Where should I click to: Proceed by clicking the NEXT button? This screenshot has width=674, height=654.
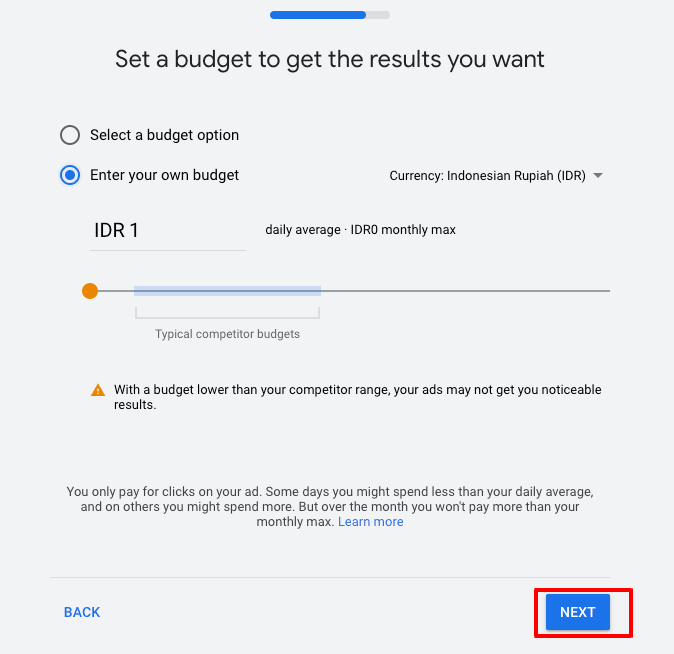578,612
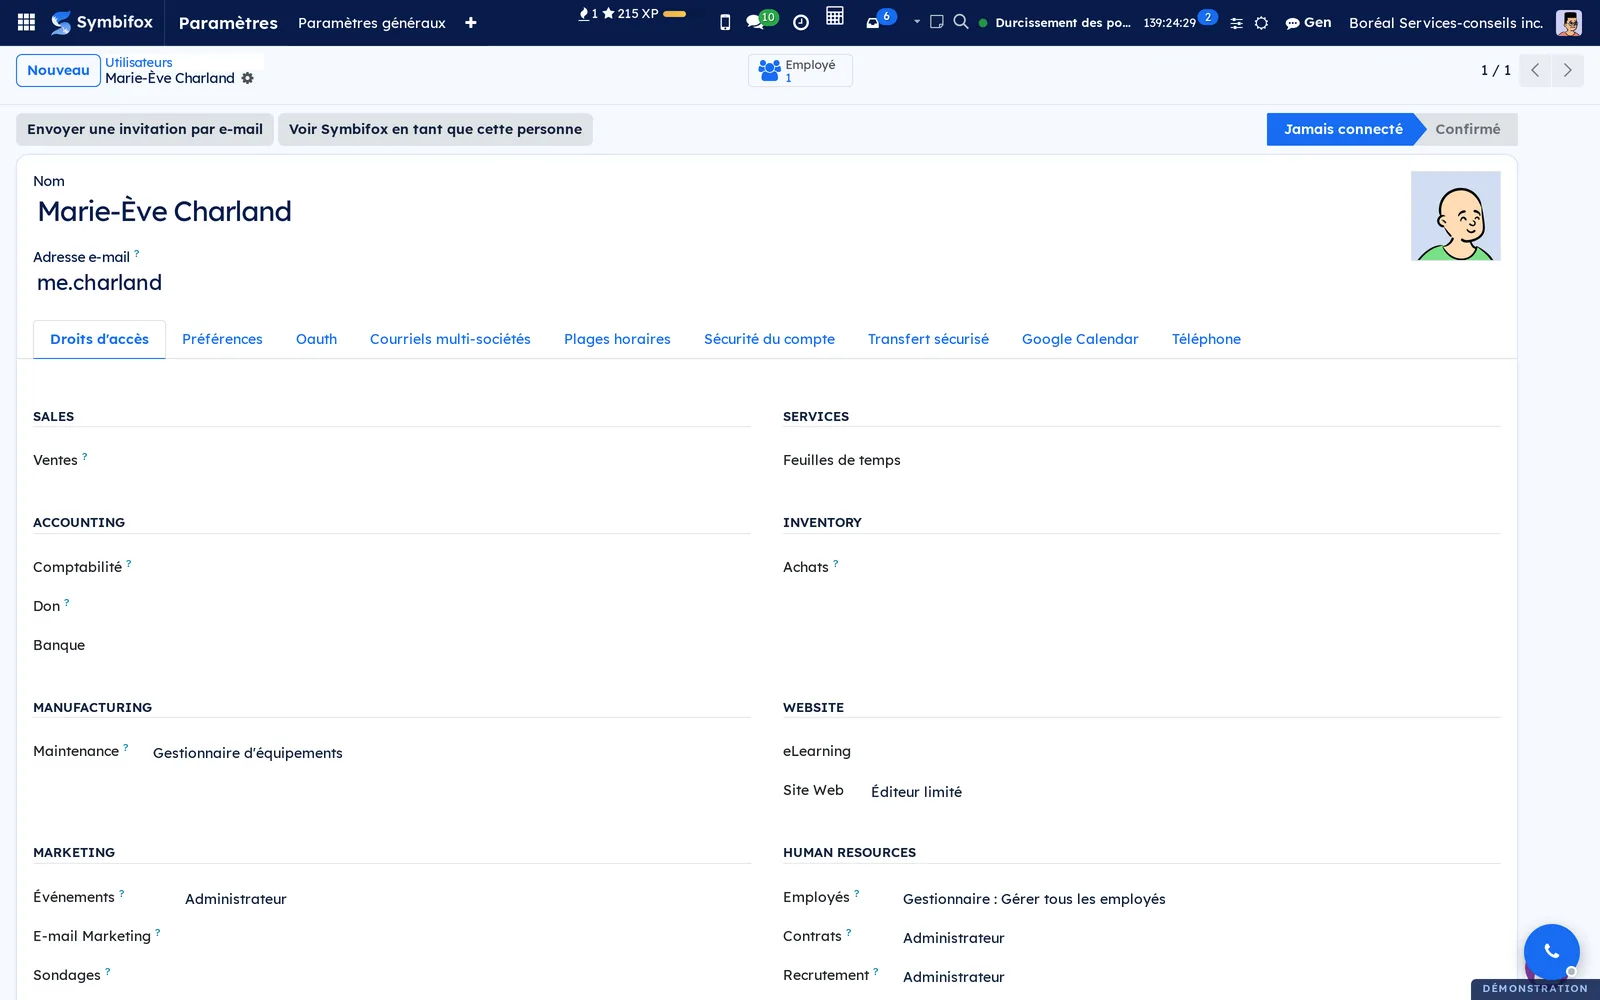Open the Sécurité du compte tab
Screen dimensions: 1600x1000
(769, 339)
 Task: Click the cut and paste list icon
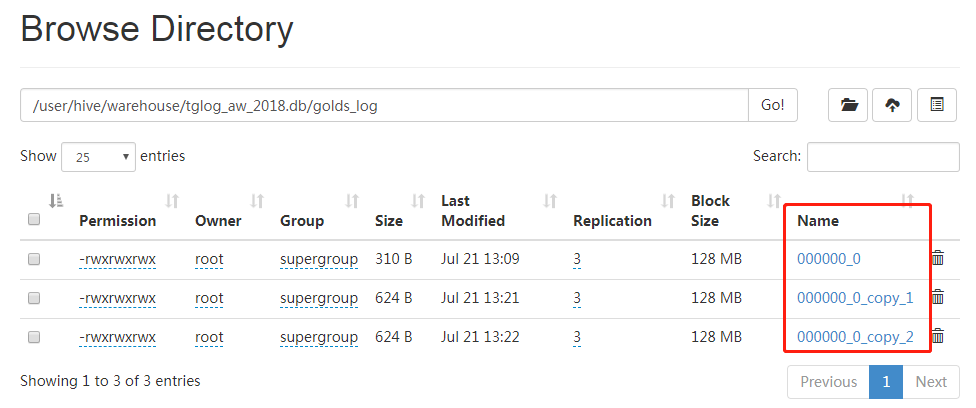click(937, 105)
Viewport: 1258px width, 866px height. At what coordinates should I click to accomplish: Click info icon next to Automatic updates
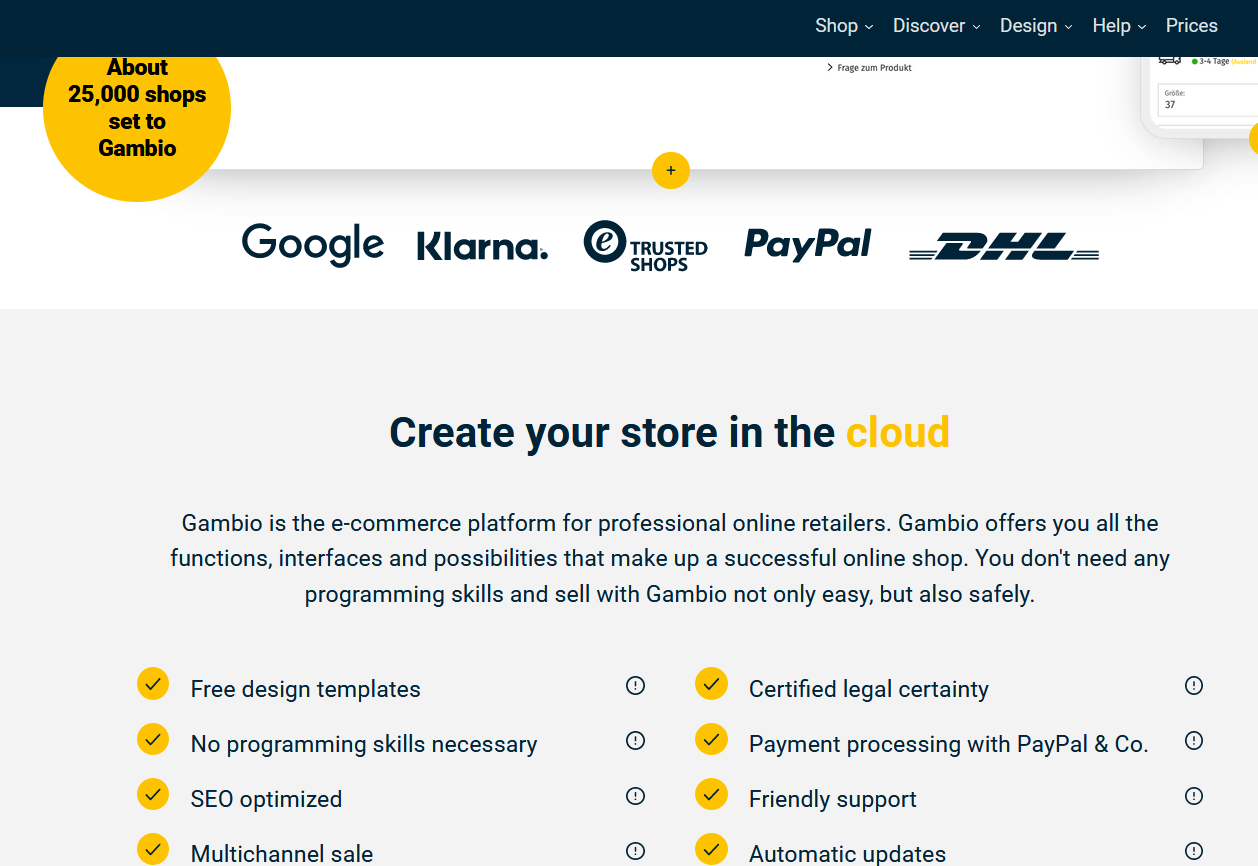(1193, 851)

## Directions
Could you return the rows verbatim, from the line containing "Viewport: 1258px width, 866px" up to and including the last line of the rows, but without the pictures?

## Written solution
Viewport: 1258px width, 866px height. At what coordinates should I click to accomplish: Click info icon next to Automatic updates
(1193, 851)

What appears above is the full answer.